TASK REQUIREMENTS ::
Print every entry word for word, but omit the pictures.

[Pixel coordinate grounding data]

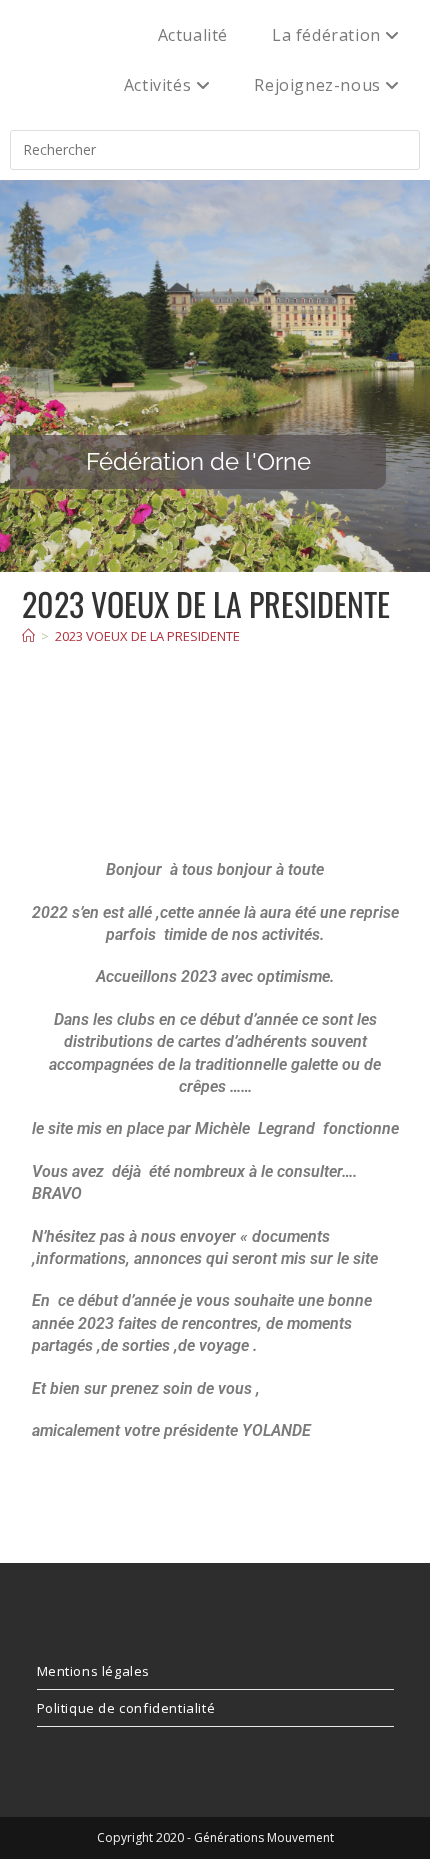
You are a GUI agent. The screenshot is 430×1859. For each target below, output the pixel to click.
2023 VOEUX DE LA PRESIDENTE (147, 636)
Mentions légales (94, 1671)
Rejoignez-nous (319, 85)
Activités (160, 85)
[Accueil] (28, 636)
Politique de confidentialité (126, 1708)
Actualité (193, 35)
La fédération (328, 35)
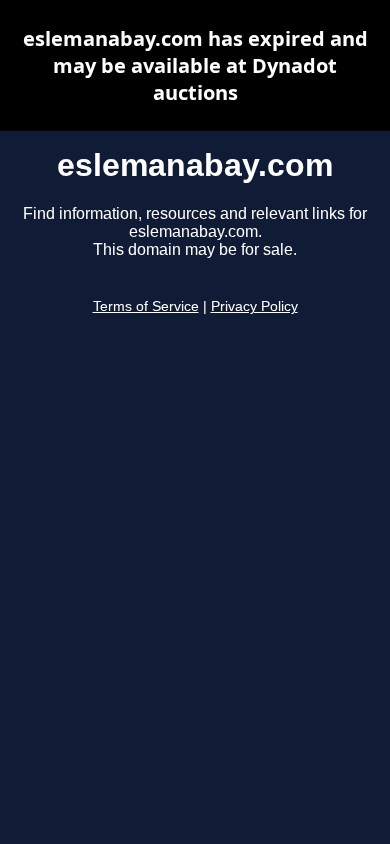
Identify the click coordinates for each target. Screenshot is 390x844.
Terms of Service (146, 306)
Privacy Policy (254, 306)
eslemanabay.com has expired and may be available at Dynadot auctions (195, 65)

FINISHED TASK ::
You are a GUI agent. The screenshot is 430×1859. For each target below, output the pixel to click.
2023 VOEUX DE LA PRESIDENTE (147, 636)
Mentions légales (94, 1671)
Rejoignez-nous (319, 85)
Activités (160, 85)
[Accueil] (28, 636)
Politique de confidentialité (126, 1708)
Actualité (193, 35)
La fédération (328, 35)
Identify the click coordinates for each target. Screenshot is 390x844.
Terms of Service (146, 306)
Privacy Policy (254, 306)
eslemanabay.com has expired and may be available at Dynadot auctions (195, 65)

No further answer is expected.